• [GIVEN INSTRUCTION]:
Rewrite the rows below as a Markdown table with two columns, Row and Line, putting each row's number in the first column and its text in the second. Leave out blank lines.

* start RECORDS SHOWN *

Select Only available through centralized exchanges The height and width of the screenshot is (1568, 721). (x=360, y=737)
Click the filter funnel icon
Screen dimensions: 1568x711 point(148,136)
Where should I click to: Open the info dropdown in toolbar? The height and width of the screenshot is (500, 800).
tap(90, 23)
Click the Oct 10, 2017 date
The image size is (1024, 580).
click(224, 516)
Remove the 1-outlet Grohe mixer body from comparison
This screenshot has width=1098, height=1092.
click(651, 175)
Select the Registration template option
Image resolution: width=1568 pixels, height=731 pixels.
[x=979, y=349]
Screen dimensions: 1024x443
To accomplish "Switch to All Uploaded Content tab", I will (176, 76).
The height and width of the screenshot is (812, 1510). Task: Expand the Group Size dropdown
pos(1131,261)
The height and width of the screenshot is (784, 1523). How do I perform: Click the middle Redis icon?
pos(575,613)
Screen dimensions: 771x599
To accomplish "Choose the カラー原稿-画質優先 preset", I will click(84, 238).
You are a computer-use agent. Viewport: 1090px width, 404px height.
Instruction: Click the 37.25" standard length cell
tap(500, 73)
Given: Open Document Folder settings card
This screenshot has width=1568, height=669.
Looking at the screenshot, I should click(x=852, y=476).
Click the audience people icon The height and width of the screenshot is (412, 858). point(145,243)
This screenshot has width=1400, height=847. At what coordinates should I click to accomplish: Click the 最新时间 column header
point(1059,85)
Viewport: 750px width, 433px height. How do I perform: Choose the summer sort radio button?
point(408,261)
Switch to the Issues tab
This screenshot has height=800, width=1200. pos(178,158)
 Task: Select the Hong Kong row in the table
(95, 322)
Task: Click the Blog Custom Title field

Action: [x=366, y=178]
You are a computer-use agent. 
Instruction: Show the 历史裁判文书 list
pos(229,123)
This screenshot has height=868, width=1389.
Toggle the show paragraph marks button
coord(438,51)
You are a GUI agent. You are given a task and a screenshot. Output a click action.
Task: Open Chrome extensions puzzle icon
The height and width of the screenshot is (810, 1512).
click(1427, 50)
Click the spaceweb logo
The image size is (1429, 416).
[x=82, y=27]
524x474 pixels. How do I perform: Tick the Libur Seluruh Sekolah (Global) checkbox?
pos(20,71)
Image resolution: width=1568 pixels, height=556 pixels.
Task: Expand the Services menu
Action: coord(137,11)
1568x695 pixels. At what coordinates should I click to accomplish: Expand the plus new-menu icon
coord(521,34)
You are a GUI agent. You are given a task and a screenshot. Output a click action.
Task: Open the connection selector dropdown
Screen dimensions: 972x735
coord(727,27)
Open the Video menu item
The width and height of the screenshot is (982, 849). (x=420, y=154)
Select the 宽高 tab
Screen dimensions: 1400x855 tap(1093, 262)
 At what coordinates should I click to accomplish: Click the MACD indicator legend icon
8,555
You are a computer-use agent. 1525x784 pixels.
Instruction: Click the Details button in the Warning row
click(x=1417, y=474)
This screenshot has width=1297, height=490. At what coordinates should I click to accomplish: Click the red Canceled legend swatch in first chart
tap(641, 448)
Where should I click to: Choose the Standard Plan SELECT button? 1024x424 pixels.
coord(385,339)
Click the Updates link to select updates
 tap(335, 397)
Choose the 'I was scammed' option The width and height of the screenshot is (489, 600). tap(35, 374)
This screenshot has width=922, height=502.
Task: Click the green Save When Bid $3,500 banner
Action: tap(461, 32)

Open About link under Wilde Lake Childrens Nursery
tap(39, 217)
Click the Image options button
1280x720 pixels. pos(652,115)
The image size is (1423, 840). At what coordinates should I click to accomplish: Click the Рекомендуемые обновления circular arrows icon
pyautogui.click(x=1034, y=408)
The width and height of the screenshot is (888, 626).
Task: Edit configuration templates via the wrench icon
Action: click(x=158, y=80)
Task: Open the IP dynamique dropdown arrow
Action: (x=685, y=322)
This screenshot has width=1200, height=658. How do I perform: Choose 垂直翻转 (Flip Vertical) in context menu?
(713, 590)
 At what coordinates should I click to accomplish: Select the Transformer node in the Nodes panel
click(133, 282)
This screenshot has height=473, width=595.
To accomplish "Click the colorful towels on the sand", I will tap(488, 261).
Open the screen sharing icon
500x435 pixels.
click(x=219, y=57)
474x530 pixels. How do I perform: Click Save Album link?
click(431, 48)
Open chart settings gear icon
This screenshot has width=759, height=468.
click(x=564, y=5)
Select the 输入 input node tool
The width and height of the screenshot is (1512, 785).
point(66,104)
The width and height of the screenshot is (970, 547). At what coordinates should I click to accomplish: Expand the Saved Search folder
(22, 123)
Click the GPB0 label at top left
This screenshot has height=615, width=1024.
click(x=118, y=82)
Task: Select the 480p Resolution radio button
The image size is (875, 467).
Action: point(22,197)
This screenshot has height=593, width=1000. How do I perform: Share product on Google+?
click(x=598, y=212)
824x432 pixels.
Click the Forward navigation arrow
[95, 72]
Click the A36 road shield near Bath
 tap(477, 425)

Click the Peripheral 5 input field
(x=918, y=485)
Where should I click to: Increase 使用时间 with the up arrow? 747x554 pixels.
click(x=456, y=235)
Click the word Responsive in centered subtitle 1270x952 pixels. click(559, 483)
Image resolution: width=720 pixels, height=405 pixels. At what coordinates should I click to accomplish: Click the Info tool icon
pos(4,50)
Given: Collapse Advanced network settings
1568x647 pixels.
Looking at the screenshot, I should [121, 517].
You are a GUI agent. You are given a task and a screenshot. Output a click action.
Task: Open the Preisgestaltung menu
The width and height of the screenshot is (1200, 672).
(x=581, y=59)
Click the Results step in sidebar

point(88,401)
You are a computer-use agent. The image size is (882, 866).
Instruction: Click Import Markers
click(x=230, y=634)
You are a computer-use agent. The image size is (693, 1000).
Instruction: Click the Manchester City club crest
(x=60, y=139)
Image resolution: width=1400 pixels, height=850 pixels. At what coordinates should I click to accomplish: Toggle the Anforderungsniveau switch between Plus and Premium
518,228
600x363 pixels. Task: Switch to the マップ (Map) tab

* end RECORDS SHOWN *

• [COMPLETE OUTPUT]:
| Row | Line |
|---|---|
| 1 | Select Only available through centralized exchanges The height and width of the screenshot is (1568, 721). (x=360, y=737) |
| 2 | Click the filter funnel icon |
| 3 | Screen dimensions: 1568x711 point(148,136) |
| 4 | Where should I click to: Open the info dropdown in toolbar? The height and width of the screenshot is (500, 800). |
| 5 | tap(90, 23) |
| 6 | Click the Oct 10, 2017 date |
| 7 | The image size is (1024, 580). |
| 8 | click(224, 516) |
| 9 | Remove the 1-outlet Grohe mixer body from comparison |
| 10 | This screenshot has width=1098, height=1092. |
| 11 | click(651, 175) |
| 12 | Select the Registration template option |
| 13 | Image resolution: width=1568 pixels, height=731 pixels. |
| 14 | [x=979, y=349] |
| 15 | Screen dimensions: 1024x443 |
| 16 | To accomplish "Switch to All Uploaded Content tab", I will (176, 76). |
| 17 | The height and width of the screenshot is (812, 1510). Task: Expand the Group Size dropdown |
| 18 | pos(1131,261) |
| 19 | The height and width of the screenshot is (784, 1523). How do I perform: Click the middle Redis icon? |
| 20 | pos(575,613) |
| 21 | Screen dimensions: 771x599 |
| 22 | To accomplish "Choose the カラー原稿-画質優先 preset", I will click(84, 238). |
| 23 | You are a computer-use agent. Viewport: 1090px width, 404px height. |
| 24 | Instruction: Click the 37.25" standard length cell |
| 25 | tap(500, 73) |
| 26 | Given: Open Document Folder settings card |
| 27 | This screenshot has width=1568, height=669. |
| 28 | Looking at the screenshot, I should click(x=852, y=476). |
| 29 | Click the audience people icon The height and width of the screenshot is (412, 858). point(145,243) |
| 30 | This screenshot has width=1400, height=847. At what coordinates should I click to accomplish: Click the 最新时间 column header |
| 31 | point(1059,85) |
| 32 | Viewport: 750px width, 433px height. How do I perform: Choose the summer sort radio button? |
| 33 | point(408,261) |
| 34 | Switch to the Issues tab |
| 35 | This screenshot has height=800, width=1200. pos(178,158) |
| 36 |  Task: Select the Hong Kong row in the table |
| 37 | (95, 322) |
| 38 | Task: Click the Blog Custom Title field |
| 39 | Action: [x=366, y=178] |
| 40 | You are a computer-use agent.  |
| 41 | Instruction: Show the 历史裁判文书 list |
| 42 | pos(229,123) |
| 43 | This screenshot has height=868, width=1389. |
| 44 | Toggle the show paragraph marks button |
| 45 | coord(438,51) |
| 46 | You are a GUI agent. You are given a task and a screenshot. Output a click action. |
| 47 | Task: Open Chrome extensions puzzle icon |
| 48 | The height and width of the screenshot is (810, 1512). |
| 49 | click(1427, 50) |
| 50 | Click the spaceweb logo |
| 51 | The image size is (1429, 416). |
| 52 | [x=82, y=27] |
| 53 | 524x474 pixels. How do I perform: Tick the Libur Seluruh Sekolah (Global) checkbox? |
| 54 | pos(20,71) |
| 55 | Image resolution: width=1568 pixels, height=556 pixels. |
| 56 | Task: Expand the Services menu |
| 57 | Action: coord(137,11) |
| 58 | 1568x695 pixels. At what coordinates should I click to accomplish: Expand the plus new-menu icon |
| 59 | coord(521,34) |
| 60 | You are a GUI agent. You are given a task and a screenshot. Output a click action. |
| 61 | Task: Open the connection selector dropdown |
| 62 | Screen dimensions: 972x735 |
| 63 | coord(727,27) |
| 64 | Open the Video menu item |
| 65 | The width and height of the screenshot is (982, 849). (x=420, y=154) |
| 66 | Select the 宽高 tab |
| 67 | Screen dimensions: 1400x855 tap(1093, 262) |
| 68 |  At what coordinates should I click to accomplish: Click the MACD indicator legend icon |
| 69 | 8,555 |
| 70 | You are a computer-use agent. 1525x784 pixels. |
| 71 | Instruction: Click the Details button in the Warning row |
| 72 | click(x=1417, y=474) |
| 73 | This screenshot has width=1297, height=490. At what coordinates should I click to accomplish: Click the red Canceled legend swatch in first chart |
| 74 | tap(641, 448) |
| 75 | Where should I click to: Choose the Standard Plan SELECT button? 1024x424 pixels. |
| 76 | coord(385,339) |
| 77 | Click the Updates link to select updates |
| 78 |  tap(335, 397) |
| 79 | Choose the 'I was scammed' option The width and height of the screenshot is (489, 600). tap(35, 374) |
| 80 | This screenshot has width=922, height=502. |
| 81 | Task: Click the green Save When Bid $3,500 banner |
| 82 | Action: tap(461, 32) |
| 83 | Open About link under Wilde Lake Childrens Nursery |
| 84 | tap(39, 217) |
| 85 | Click the Image options button |
| 86 | 1280x720 pixels. pos(652,115) |
| 87 | The image size is (1423, 840). At what coordinates should I click to accomplish: Click the Рекомендуемые обновления circular arrows icon |
| 88 | pyautogui.click(x=1034, y=408) |
| 89 | The width and height of the screenshot is (888, 626). |
| 90 | Task: Edit configuration templates via the wrench icon |
| 91 | Action: click(x=158, y=80) |
| 92 | Task: Open the IP dynamique dropdown arrow |
| 93 | Action: (x=685, y=322) |
| 94 | This screenshot has width=1200, height=658. How do I perform: Choose 垂直翻转 (Flip Vertical) in context menu? |
| 95 | (713, 590) |
| 96 |  At what coordinates should I click to accomplish: Select the Transformer node in the Nodes panel |
| 97 | click(133, 282) |
| 98 | This screenshot has height=473, width=595. |
| 99 | To accomplish "Click the colorful towels on the sand", I will tap(488, 261). |
| 100 | Open the screen sharing icon |
| 101 | 500x435 pixels. |
| 102 | click(x=219, y=57) |
| 103 | 474x530 pixels. How do I perform: Click Save Album link? |
| 104 | click(431, 48) |
| 105 | Open chart settings gear icon |
| 106 | This screenshot has width=759, height=468. |
| 107 | click(x=564, y=5) |
| 108 | Select the 输入 input node tool |
| 109 | The width and height of the screenshot is (1512, 785). |
| 110 | point(66,104) |
| 111 | The width and height of the screenshot is (970, 547). At what coordinates should I click to accomplish: Expand the Saved Search folder |
| 112 | (22, 123) |
| 113 | Click the GPB0 label at top left |
| 114 | This screenshot has height=615, width=1024. |
| 115 | click(x=118, y=82) |
| 116 | Task: Select the 480p Resolution radio button |
| 117 | The image size is (875, 467). |
| 118 | Action: point(22,197) |
| 119 | This screenshot has height=593, width=1000. How do I perform: Share product on Google+? |
| 120 | click(x=598, y=212) |
| 121 | 824x432 pixels. |
| 122 | Click the Forward navigation arrow |
| 123 | [95, 72] |
| 124 | Click the A36 road shield near Bath |
| 125 |  tap(477, 425) |
| 126 | Click the Peripheral 5 input field |
| 127 | (x=918, y=485) |
| 128 | Where should I click to: Increase 使用时间 with the up arrow? 747x554 pixels. |
| 129 | click(x=456, y=235) |
| 130 | Click the word Responsive in centered subtitle 1270x952 pixels. click(559, 483) |
| 131 | Image resolution: width=720 pixels, height=405 pixels. At what coordinates should I click to accomplish: Click the Info tool icon |
| 132 | pos(4,50) |
| 133 | Given: Collapse Advanced network settings |
| 134 | 1568x647 pixels. |
| 135 | Looking at the screenshot, I should [121, 517]. |
| 136 | You are a GUI agent. You are given a task and a screenshot. Output a click action. |
| 137 | Task: Open the Preisgestaltung menu |
| 138 | The width and height of the screenshot is (1200, 672). |
| 139 | (x=581, y=59) |
| 140 | Click the Results step in sidebar |
| 141 | point(88,401) |
| 142 | You are a computer-use agent. The image size is (882, 866). |
| 143 | Instruction: Click Import Markers |
| 144 | click(x=230, y=634) |
| 145 | You are a computer-use agent. The image size is (693, 1000). |
| 146 | Instruction: Click the Manchester City club crest |
| 147 | (x=60, y=139) |
| 148 | Image resolution: width=1400 pixels, height=850 pixels. At what coordinates should I click to accomplish: Toggle the Anforderungsniveau switch between Plus and Premium |
| 149 | 518,228 |
| 150 | 600x363 pixels. Task: Switch to the マップ (Map) tab |